◆ Set problem ◆
Reproduce every row below verbatim, omitting the pictures from the output.

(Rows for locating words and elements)
'''

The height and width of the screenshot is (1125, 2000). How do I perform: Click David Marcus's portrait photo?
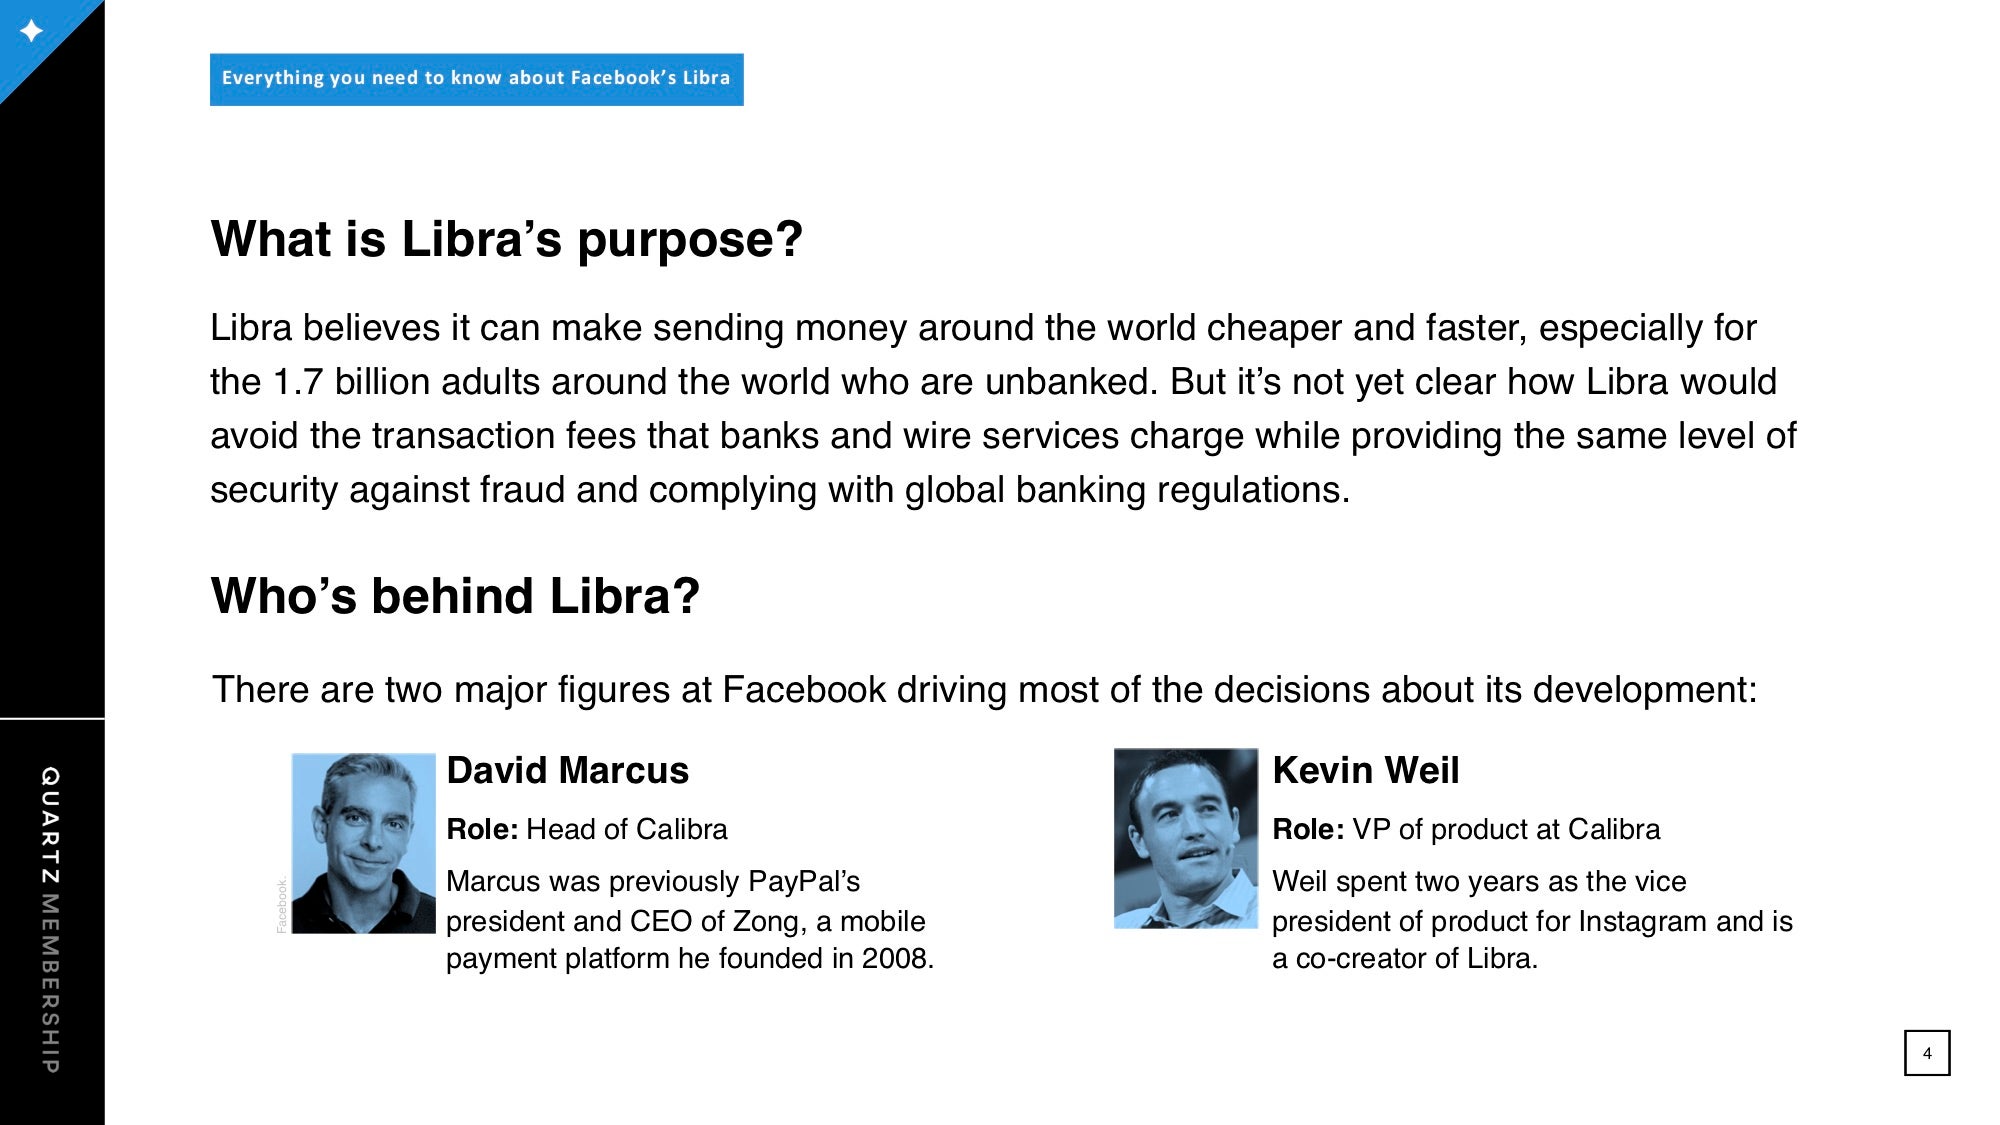pyautogui.click(x=363, y=843)
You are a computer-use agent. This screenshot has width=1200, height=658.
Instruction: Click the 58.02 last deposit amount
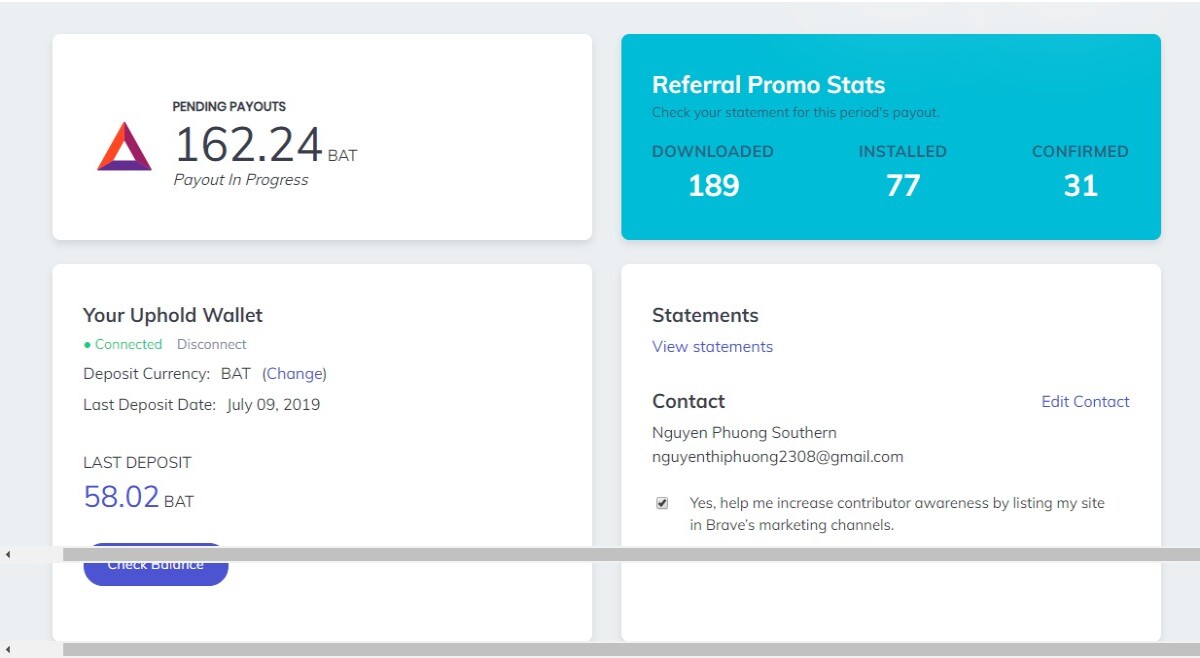click(121, 497)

'''

◆ Task solution ◆
The height and width of the screenshot is (1125, 2000). How do I perform: Click David Marcus's portrait photo?
pyautogui.click(x=363, y=843)
You are a computer-use agent. This screenshot has width=1200, height=658.
Instruction: Click the 58.02 last deposit amount
click(121, 497)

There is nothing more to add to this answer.